Les interrogés qui se méfient de Vladimir Poutine lui reprochent le faible niveau de vie (30%), le non-respect des promesses (17%), la forte orientation pro-occidentale (7%) et l'absence d'améliorations dans la vie du pays (5%).
La Douma se voit reprocher de ne rien faire pour améliorer la vie des gens (23% des avis négatifs), de tromper le peuple pour protéger ses propres intérêts (12%), d'adopter de mauvaises lois (12%), de sombrer dans la corruption et les scandales intérieurs (9%).
Les partis politiques ont les défauts suivants: leurs ténors parlent plus qu'ils ne font (29%), défendent leurs propres intérêts au lieu de protéger ceux du peuple (22%), sombrent dans la corruption (3%) et agissent sous la houlette du gouvernement et du président (1%). Encore 8% des interrogés ne comprennent pas la différence entre les partis, ni ce qu'ils font.
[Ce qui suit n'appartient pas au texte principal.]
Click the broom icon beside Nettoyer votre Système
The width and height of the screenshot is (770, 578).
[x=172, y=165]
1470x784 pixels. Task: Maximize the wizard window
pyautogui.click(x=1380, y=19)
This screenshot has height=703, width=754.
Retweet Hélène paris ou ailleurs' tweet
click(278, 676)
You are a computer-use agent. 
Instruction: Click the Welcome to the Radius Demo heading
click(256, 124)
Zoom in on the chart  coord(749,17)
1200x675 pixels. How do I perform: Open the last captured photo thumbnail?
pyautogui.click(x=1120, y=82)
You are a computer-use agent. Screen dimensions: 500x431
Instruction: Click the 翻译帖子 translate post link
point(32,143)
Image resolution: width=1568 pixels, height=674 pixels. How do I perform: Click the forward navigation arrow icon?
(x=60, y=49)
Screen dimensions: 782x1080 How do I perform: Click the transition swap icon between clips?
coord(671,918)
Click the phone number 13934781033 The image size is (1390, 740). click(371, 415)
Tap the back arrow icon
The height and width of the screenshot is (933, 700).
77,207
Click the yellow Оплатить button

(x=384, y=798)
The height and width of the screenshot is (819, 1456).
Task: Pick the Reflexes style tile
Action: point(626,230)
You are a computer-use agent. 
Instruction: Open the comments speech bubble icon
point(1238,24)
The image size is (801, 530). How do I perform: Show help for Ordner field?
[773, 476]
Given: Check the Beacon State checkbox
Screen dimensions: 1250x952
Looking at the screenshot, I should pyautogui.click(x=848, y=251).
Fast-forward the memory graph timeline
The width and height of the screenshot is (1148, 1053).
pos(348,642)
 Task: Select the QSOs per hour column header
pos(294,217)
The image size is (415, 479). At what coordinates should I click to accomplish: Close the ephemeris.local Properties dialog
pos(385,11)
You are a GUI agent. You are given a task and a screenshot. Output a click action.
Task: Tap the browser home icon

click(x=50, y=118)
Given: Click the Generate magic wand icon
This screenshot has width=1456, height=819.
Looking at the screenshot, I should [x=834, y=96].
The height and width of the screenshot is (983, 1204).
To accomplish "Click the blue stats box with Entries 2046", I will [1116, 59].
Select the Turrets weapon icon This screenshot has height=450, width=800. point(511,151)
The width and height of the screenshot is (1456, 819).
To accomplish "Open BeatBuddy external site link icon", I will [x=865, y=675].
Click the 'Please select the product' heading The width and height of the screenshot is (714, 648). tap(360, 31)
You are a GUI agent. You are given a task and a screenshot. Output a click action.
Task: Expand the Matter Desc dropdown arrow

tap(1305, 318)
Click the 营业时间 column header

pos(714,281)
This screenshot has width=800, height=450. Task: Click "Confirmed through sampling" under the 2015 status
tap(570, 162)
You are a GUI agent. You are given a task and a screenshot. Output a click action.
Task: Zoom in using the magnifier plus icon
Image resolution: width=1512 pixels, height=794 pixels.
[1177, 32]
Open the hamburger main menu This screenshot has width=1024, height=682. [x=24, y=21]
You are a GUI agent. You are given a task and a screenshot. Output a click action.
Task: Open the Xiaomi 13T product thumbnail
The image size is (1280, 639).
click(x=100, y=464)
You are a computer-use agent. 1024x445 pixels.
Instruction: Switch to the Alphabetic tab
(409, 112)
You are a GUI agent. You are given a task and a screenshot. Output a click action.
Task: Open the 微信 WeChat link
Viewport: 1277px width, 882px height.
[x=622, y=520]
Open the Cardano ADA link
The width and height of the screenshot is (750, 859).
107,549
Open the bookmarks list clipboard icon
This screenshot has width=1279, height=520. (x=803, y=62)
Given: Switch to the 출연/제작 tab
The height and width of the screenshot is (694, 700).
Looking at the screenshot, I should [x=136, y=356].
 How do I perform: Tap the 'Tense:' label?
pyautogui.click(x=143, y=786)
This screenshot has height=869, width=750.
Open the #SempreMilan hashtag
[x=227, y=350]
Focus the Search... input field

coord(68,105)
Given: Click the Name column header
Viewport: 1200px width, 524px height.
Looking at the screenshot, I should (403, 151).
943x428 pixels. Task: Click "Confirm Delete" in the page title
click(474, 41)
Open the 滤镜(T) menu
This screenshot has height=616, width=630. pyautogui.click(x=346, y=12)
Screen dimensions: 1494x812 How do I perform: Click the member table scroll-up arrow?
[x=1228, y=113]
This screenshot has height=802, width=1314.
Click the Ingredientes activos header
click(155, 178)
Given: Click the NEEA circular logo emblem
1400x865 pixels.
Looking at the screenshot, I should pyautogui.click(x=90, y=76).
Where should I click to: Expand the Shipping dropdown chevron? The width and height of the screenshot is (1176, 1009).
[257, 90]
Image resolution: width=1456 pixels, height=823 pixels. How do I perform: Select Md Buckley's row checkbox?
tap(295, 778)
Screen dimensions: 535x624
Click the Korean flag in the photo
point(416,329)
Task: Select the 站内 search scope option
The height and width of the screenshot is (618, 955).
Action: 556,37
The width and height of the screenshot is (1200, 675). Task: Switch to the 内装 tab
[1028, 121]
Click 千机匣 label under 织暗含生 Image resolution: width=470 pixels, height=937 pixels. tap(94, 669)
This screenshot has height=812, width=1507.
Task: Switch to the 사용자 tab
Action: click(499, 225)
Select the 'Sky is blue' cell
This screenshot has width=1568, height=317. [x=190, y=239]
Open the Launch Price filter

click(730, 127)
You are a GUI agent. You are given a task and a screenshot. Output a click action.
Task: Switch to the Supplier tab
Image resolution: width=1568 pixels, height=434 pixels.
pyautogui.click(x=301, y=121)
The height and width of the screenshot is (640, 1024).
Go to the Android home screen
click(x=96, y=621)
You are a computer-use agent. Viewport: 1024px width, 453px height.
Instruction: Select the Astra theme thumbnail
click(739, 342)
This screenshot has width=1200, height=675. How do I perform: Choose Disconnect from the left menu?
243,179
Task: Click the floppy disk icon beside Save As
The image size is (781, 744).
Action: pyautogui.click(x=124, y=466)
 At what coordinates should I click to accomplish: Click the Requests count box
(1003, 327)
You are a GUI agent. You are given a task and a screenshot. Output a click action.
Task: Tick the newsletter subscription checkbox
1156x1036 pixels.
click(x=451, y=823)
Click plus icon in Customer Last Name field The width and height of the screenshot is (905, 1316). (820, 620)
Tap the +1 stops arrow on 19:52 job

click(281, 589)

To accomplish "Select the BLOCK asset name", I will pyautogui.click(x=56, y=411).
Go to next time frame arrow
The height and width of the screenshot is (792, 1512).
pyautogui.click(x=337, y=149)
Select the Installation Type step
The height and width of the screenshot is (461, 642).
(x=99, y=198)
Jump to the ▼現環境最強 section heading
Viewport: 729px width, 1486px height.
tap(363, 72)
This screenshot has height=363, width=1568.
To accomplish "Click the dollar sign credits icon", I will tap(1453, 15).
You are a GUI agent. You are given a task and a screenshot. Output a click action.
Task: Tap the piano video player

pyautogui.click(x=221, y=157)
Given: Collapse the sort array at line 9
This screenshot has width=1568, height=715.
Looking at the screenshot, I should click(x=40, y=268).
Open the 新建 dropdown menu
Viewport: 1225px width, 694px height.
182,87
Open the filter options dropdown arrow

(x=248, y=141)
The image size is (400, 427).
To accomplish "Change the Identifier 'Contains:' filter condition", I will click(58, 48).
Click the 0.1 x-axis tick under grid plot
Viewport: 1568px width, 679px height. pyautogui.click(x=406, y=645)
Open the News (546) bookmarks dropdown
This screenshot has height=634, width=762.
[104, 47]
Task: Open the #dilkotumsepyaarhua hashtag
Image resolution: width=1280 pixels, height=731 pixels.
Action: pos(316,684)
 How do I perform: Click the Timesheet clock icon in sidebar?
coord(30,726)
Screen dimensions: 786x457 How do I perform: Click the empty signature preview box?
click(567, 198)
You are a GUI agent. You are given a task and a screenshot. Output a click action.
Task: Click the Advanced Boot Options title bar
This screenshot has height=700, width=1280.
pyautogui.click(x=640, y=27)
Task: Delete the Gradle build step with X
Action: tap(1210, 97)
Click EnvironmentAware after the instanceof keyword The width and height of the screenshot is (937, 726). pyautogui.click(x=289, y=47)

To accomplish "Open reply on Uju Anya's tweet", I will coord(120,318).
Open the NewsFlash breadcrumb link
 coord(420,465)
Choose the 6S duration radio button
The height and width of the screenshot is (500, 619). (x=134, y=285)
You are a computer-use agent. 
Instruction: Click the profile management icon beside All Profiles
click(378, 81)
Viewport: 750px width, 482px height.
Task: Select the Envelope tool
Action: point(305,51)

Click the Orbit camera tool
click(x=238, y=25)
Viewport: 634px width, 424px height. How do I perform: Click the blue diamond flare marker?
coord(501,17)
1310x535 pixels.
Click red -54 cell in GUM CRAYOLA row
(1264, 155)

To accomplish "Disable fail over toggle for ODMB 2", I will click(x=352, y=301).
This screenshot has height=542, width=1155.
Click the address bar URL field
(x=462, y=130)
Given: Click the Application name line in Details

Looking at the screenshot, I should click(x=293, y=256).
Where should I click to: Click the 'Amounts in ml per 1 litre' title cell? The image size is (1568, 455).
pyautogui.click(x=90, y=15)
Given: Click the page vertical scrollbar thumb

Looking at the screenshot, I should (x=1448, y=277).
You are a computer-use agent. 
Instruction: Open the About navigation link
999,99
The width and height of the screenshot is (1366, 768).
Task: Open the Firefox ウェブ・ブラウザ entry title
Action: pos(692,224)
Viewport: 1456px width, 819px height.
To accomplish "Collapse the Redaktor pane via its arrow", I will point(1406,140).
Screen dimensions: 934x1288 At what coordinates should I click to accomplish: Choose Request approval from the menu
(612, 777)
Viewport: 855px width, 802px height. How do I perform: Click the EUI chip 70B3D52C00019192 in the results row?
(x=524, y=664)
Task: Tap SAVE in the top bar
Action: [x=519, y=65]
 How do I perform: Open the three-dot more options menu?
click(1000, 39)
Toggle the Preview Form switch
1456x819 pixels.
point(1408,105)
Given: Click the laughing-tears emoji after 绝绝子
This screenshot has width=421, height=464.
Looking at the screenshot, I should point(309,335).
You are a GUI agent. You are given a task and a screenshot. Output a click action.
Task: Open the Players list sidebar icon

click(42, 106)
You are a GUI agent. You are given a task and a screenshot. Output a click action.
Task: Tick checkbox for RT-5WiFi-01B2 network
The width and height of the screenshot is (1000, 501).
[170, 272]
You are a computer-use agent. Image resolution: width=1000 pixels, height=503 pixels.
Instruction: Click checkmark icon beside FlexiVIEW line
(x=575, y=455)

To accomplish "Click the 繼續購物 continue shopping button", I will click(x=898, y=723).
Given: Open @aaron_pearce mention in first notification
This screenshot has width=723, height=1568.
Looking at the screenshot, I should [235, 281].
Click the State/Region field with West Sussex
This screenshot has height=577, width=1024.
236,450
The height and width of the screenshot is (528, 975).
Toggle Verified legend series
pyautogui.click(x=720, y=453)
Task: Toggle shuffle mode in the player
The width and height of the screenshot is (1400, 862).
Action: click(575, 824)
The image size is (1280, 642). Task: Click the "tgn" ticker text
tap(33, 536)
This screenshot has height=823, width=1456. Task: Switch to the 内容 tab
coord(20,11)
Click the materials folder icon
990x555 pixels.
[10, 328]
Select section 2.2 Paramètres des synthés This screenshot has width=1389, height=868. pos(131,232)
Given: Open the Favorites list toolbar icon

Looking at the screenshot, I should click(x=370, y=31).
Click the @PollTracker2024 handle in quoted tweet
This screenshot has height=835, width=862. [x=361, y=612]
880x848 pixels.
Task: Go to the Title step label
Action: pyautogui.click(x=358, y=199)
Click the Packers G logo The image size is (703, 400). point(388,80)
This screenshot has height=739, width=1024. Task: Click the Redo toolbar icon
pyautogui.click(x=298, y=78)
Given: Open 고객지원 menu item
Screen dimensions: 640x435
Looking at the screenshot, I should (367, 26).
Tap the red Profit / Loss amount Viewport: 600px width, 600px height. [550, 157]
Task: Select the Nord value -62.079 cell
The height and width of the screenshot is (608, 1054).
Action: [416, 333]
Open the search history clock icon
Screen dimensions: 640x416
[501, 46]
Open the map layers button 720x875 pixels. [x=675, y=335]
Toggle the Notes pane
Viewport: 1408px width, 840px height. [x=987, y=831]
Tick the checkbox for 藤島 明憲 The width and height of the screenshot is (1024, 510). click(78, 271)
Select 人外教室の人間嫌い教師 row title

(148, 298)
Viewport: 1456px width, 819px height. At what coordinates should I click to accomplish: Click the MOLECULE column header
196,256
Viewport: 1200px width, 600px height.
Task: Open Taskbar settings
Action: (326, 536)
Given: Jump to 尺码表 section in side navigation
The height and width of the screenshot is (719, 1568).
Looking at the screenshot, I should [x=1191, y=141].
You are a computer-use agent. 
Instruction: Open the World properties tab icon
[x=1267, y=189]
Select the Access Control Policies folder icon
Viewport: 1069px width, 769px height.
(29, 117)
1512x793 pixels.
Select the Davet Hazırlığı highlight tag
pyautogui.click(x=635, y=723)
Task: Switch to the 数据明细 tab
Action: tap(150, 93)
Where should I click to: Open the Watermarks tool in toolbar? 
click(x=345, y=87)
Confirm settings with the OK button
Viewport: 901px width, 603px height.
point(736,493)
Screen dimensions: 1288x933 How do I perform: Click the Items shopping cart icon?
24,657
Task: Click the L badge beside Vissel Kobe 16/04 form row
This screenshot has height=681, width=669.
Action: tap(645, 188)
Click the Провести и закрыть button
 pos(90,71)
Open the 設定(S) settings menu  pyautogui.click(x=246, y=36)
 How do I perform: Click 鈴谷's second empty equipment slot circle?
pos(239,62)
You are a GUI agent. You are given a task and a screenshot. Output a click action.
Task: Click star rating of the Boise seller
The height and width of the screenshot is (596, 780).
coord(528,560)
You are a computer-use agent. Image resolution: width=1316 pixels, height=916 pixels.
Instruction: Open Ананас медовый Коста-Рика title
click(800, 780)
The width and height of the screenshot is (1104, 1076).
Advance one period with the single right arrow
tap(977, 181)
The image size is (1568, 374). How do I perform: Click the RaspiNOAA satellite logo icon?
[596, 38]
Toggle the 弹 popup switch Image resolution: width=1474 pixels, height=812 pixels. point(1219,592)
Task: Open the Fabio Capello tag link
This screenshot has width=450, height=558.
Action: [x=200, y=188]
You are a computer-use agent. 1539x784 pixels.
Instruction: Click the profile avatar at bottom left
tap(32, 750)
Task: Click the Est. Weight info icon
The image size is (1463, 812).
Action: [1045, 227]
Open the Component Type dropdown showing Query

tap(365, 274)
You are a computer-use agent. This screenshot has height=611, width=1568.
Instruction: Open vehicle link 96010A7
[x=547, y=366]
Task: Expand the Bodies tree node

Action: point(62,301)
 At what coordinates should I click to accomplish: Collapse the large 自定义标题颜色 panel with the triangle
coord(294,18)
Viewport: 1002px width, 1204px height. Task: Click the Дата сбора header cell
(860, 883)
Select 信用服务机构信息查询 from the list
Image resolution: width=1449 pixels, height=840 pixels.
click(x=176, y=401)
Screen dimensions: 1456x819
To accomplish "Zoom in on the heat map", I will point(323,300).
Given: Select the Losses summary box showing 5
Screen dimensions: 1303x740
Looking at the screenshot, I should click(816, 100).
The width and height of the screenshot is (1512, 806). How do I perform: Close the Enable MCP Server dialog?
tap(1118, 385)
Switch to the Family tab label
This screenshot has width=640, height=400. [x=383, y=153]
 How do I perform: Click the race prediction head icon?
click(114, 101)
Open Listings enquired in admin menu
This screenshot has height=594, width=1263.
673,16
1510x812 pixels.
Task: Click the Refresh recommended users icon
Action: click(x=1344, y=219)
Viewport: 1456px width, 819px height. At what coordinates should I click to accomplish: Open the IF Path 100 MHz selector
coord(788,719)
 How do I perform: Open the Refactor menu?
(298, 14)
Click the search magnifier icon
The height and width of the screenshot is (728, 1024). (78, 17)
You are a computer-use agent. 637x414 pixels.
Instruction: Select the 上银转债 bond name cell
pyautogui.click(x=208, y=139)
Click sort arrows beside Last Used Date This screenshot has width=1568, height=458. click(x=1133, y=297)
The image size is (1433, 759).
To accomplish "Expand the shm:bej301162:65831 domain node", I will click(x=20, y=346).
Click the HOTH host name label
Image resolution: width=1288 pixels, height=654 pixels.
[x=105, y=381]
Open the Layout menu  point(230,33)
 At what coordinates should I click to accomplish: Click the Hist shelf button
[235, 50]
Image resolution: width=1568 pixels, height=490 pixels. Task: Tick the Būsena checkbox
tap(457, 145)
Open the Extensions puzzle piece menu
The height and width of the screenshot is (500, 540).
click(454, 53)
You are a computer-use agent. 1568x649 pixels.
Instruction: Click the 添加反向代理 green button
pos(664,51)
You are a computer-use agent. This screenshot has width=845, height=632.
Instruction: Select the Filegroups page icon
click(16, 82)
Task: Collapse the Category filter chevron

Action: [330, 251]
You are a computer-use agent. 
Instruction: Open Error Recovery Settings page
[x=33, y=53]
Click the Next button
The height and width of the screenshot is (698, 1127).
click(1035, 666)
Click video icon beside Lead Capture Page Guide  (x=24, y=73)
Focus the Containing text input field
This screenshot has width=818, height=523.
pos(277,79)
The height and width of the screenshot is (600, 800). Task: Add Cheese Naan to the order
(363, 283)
Les syndicats, eux, sont accusés de mener une activité inutile (20%) ou de ne rien faire du tout (19%). 9% des interrogés pensent que les syndicats évitent de remplir leurs obligations directes, celles de défendre les intérêts des travailleurs, et 5% estiment qu'ils suivent la volonté des autorités.
Réalisé dans 153 localités de 46 régions russes, le sondage a touché 1.600 personnes.